What you need to do: Copy out the entries that follow, unchanged.

Material shown:
-- Opening Marker --
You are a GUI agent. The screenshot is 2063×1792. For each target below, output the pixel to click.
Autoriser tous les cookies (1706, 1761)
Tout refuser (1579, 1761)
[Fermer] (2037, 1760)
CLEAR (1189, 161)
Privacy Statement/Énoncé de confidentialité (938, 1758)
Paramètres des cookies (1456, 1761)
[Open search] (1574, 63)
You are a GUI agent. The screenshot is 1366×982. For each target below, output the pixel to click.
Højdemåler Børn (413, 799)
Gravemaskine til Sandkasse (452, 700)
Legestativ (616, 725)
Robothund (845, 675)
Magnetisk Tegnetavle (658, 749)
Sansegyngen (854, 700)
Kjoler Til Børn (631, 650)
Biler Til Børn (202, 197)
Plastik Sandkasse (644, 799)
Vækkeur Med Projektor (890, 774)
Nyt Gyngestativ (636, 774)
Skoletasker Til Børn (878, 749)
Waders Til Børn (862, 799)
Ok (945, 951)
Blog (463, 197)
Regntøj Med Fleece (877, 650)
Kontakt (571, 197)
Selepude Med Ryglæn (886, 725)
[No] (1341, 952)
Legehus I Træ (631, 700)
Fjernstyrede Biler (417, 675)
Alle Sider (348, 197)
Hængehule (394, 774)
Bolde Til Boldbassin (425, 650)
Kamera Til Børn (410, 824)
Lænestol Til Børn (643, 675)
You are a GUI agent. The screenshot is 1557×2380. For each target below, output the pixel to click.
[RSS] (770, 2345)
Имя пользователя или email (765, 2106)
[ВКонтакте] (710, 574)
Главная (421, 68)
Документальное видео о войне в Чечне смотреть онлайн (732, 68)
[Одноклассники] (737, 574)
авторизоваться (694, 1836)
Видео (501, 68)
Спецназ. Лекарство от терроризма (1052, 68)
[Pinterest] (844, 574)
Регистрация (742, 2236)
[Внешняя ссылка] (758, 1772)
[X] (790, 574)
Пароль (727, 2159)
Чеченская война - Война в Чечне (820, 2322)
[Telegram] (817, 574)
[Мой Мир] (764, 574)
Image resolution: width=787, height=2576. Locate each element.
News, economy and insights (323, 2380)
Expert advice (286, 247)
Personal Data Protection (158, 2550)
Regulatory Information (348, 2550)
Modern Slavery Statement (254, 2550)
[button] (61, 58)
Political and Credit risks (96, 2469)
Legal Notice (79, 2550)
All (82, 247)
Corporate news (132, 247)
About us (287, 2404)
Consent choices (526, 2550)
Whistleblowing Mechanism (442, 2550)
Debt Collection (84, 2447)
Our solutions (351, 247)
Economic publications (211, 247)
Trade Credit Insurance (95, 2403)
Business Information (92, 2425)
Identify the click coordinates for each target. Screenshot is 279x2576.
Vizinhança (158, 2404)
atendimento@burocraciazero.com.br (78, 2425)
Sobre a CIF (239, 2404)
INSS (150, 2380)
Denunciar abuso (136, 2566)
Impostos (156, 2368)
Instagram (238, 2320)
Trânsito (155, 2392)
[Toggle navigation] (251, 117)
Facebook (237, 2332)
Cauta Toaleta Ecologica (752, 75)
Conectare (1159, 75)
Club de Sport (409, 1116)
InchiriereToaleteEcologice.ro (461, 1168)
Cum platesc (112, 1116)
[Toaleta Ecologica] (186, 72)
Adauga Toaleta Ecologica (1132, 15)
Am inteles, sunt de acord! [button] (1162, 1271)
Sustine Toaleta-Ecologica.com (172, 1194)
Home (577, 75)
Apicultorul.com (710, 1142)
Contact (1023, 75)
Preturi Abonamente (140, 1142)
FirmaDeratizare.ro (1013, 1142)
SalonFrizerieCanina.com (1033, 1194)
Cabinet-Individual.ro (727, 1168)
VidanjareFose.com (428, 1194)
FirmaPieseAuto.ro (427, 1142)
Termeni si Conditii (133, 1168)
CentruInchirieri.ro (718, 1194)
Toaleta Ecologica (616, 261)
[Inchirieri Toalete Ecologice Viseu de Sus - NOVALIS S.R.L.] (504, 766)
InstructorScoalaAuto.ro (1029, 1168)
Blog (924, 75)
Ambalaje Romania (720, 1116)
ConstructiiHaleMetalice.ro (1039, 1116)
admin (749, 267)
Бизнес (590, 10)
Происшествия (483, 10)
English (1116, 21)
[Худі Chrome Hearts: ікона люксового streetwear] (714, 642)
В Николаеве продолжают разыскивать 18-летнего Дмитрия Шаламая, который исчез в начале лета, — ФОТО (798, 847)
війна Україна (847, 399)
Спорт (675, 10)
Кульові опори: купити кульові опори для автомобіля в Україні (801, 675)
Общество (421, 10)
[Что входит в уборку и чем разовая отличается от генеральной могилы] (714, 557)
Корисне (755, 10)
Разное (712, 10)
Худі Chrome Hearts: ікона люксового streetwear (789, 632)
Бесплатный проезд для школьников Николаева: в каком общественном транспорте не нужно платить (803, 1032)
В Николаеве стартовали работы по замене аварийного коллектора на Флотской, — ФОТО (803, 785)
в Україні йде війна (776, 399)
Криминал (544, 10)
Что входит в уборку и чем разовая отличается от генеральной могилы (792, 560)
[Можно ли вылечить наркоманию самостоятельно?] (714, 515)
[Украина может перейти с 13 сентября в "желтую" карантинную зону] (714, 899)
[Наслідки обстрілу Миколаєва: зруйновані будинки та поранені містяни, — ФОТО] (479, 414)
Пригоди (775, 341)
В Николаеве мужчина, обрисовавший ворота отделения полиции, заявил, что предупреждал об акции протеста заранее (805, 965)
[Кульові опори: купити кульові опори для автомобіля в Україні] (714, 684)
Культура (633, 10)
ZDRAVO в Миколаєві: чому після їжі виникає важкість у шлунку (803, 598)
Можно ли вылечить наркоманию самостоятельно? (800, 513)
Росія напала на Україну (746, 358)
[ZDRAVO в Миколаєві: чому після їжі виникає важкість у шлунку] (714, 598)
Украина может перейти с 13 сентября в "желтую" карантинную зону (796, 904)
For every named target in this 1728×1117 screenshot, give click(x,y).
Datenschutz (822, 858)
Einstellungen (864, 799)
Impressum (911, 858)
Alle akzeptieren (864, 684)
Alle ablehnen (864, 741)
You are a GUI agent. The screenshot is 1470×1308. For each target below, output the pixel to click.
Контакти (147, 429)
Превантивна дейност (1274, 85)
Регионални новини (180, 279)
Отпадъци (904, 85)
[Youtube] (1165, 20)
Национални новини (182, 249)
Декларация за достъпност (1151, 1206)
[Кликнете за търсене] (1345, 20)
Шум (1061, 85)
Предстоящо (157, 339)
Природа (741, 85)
-- Closing Marker --
The answer:
You are a GUI agent. The screenshot is 2063×1792. For each target below, output the pixel to click.
Autoriser tous les cookies (1706, 1761)
Tout refuser (1579, 1761)
[Fermer] (2037, 1760)
CLEAR (1189, 161)
Privacy Statement/Énoncé de confidentialité (938, 1758)
Paramètres des cookies (1456, 1761)
[Open search] (1574, 63)
You are a GUI agent. The screenshot is 1366×982. For each target below, output the pixel to click.
Højdemåler Børn (413, 799)
Gravemaskine til Sandkasse (452, 700)
Legestativ (616, 725)
Robothund (845, 675)
Magnetisk Tegnetavle (658, 749)
Sansegyngen (854, 700)
Kjoler Til Børn (631, 650)
Biler Til Børn (202, 197)
Plastik Sandkasse (644, 799)
Vækkeur Med Projektor (890, 774)
Nyt Gyngestativ (636, 774)
Skoletasker Til Børn (878, 749)
Waders Til Børn (862, 799)
Ok (945, 951)
Blog (463, 197)
Regntøj Med Fleece (877, 650)
Kontakt (571, 197)
Selepude Med Ryglæn (886, 725)
[No] (1341, 952)
Legehus I Træ (631, 700)
Fjernstyrede Biler (417, 675)
Alle Sider (348, 197)
Hængehule (394, 774)
Bolde Til Boldbassin (425, 650)
Kamera Til Børn (410, 824)
Lænestol Til Børn (643, 675)
You are a GUI agent. The screenshot is 1557×2380. For each target below, output the pixel to click.
[RSS] (770, 2345)
Имя пользователя или email (765, 2106)
[ВКонтакте] (710, 574)
Главная (421, 68)
Документальное видео о войне в Чечне смотреть онлайн (732, 68)
[Одноклассники] (737, 574)
авторизоваться (694, 1836)
Видео (501, 68)
Спецназ. Лекарство от терроризма (1052, 68)
[Pinterest] (844, 574)
Регистрация (742, 2236)
[Внешняя ссылка] (758, 1772)
[X] (790, 574)
Пароль (727, 2159)
Чеченская война - Война в Чечне (820, 2322)
[Telegram] (817, 574)
[Мой Мир] (764, 574)
Image resolution: width=787, height=2576. Locate each element.
News, economy and insights (323, 2380)
Expert advice (286, 247)
Personal Data Protection (158, 2550)
Regulatory Information (348, 2550)
Modern Slavery Statement (254, 2550)
[button] (61, 58)
Political and Credit risks (96, 2469)
Legal Notice (79, 2550)
All (82, 247)
Corporate news (132, 247)
About us (287, 2404)
Consent choices (526, 2550)
Whistleblowing Mechanism (442, 2550)
Debt Collection (84, 2447)
Our solutions (351, 247)
Economic publications (211, 247)
Trade Credit Insurance (95, 2403)
Business Information (92, 2425)
Identify the click coordinates for each target. Screenshot is 279x2576.
Vizinhança (158, 2404)
atendimento@burocraciazero.com.br (78, 2425)
Sobre a CIF (239, 2404)
INSS (150, 2380)
Denunciar abuso (136, 2566)
Impostos (156, 2368)
Instagram (238, 2320)
Trânsito (155, 2392)
[Toggle navigation] (251, 117)
Facebook (237, 2332)
Cauta Toaleta Ecologica (752, 75)
Conectare (1159, 75)
Club de Sport (409, 1116)
InchiriereToaleteEcologice.ro (461, 1168)
Cum platesc (112, 1116)
[Toaleta Ecologica] (186, 72)
Adauga Toaleta Ecologica (1132, 15)
Am inteles, sunt de acord! [button] (1162, 1271)
Sustine Toaleta-Ecologica.com (172, 1194)
Home (577, 75)
Apicultorul.com (710, 1142)
Contact (1023, 75)
Preturi Abonamente (140, 1142)
FirmaDeratizare.ro (1013, 1142)
SalonFrizerieCanina.com (1033, 1194)
Cabinet-Individual.ro (727, 1168)
VidanjareFose.com (428, 1194)
FirmaPieseAuto.ro (427, 1142)
Termeni si Conditii (133, 1168)
CentruInchirieri.ro (718, 1194)
Toaleta Ecologica (616, 261)
[Inchirieri Toalete Ecologice Viseu de Sus - NOVALIS S.R.L.] (504, 766)
InstructorScoalaAuto.ro (1029, 1168)
Blog (924, 75)
Ambalaje Romania (720, 1116)
ConstructiiHaleMetalice.ro (1039, 1116)
admin (749, 267)
Бизнес (590, 10)
Происшествия (483, 10)
English (1116, 21)
[Худі Chrome Hearts: ікона люксового streetwear] (714, 642)
В Николаеве продолжают разыскивать 18-летнего Дмитрия Шаламая, который исчез в начале лета, — ФОТО (798, 847)
війна Україна (847, 399)
Спорт (675, 10)
Кульові опори: купити кульові опори для автомобіля в Україні (801, 675)
Общество (421, 10)
[Что входит в уборку и чем разовая отличается от генеральной могилы] (714, 557)
Корисне (755, 10)
Разное (712, 10)
Худі Chrome Hearts: ікона люксового streetwear (789, 632)
Бесплатный проезд для школьников Николаева: в каком общественном транспорте не нужно платить (803, 1032)
В Николаеве стартовали работы по замене аварийного коллектора на Флотской, — ФОТО (803, 785)
в Україні йде війна (776, 399)
Криминал (544, 10)
Что входит в уборку и чем разовая отличается от генеральной могилы (792, 560)
[Можно ли вылечить наркоманию самостоятельно?] (714, 515)
[Украина может перейти с 13 сентября в "желтую" карантинную зону] (714, 899)
[Наслідки обстрілу Миколаєва: зруйновані будинки та поранені містяни, — ФОТО] (479, 414)
Пригоди (775, 341)
В Николаеве мужчина, обрисовавший ворота отделения полиции, заявил, что предупреждал об акции протеста заранее (805, 965)
[Кульові опори: купити кульові опори для автомобіля в Україні] (714, 684)
Культура (633, 10)
ZDRAVO в Миколаєві: чому після їжі виникає важкість у шлунку (803, 598)
Можно ли вылечить наркоманию самостоятельно? (800, 513)
Росія напала на Україну (746, 358)
[ZDRAVO в Миколаєві: чому після їжі виникає важкість у шлунку] (714, 598)
Украина может перейти с 13 сентября в "желтую" карантинную зону (796, 904)
For every named target in this 1728×1117 screenshot, give click(x,y).
Datenschutz (822, 858)
Einstellungen (864, 799)
Impressum (911, 858)
Alle akzeptieren (864, 684)
Alle ablehnen (864, 741)
You are a GUI agent. The screenshot is 1470×1308. For each target below, output the pixel to click.
Контакти (147, 429)
Превантивна дейност (1274, 85)
Регионални новини (180, 279)
Отпадъци (904, 85)
[Youtube] (1165, 20)
Национални новини (182, 249)
Декларация за достъпност (1151, 1206)
[Кликнете за търсене] (1345, 20)
Шум (1061, 85)
Предстоящо (157, 339)
Природа (741, 85)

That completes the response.